Big opening excerpt from a new series!

Sort-of a new series.  If you’re a serious SF fan & collector, it’s possible you already have a copy of today’s story, The Body in the Zero Gee Brothel, as it was previously published in Boundary Shock Quarterly.

Now I’m releasing it independently — details below.

But first, the opening excerpt:



A stranger was sitting behind Ninety-Eight’s desk when I strolled into the station on the morning of my 25,000th day on Abbatangelo. He was a nervous fellow with fine brown hair, big eyes and long fingers. I should have taken his appearance as a portent, but I just flat didn’t care.

The nervous one gulped when he saw me. “Mr. Lane. Sir. I mean…do I call you Sherriff?”

“Not if you want me to answer.” I was tempted to brush by but said, instead, “Who are you?”

“I…um…Hyland. Emily didn’t tell you?”

All I wanted was to get to my desk and check messages, so I could call the day done and go home.
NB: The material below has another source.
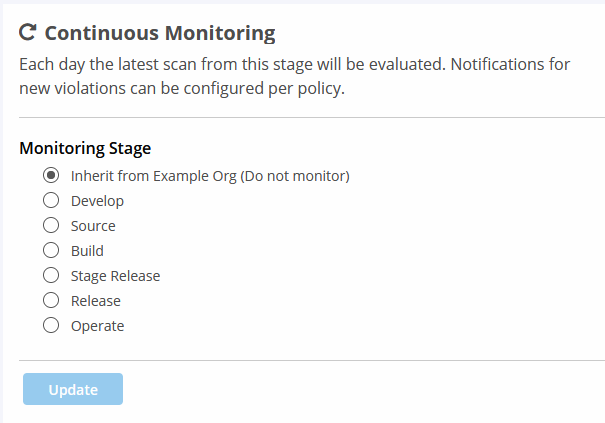Click the "new violations can be configured" text line

click(182, 89)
A quart of Martian brandy, a gift from a client, was calling my name. Instead of that, I swore and studied Nervous. “She quit on me?”

“She didn’t tell you…” He picked at the controls on the smart desk. The film on the top was coming loose, which meant the desk wasn’t as smart as it should be.

“That was the deal,” I said. “She can quit whenever she wants, as long as she finds and trains a replacement. That’s the deal with you, as well. Got it?”

“You’ve said that more than once before, haven’t you?” Then he pressed his fingers to his lips as if he was more shocked than me by what he had said.

“Okay, listen, Ninety-Nine, we’ll get along much better if—” I didn’t get to finish, because his smart desk lit up.

He stared at it. I didn’t think it was possible for his eyes to get bigger, but they did.

“That’s your cue,” I told him.

He prodded experimentally.

I reached over and tapped the connect button. The holograph formed over the top. I knew the man’s face. His nose demanding remembering.

Ninety-Nine managed to stutter, “Ptolemy Lane’s office.”

The face frowned. “Lemme speak to Lane.”

Ninety-Nine could see me through the hologram, so I shook my head.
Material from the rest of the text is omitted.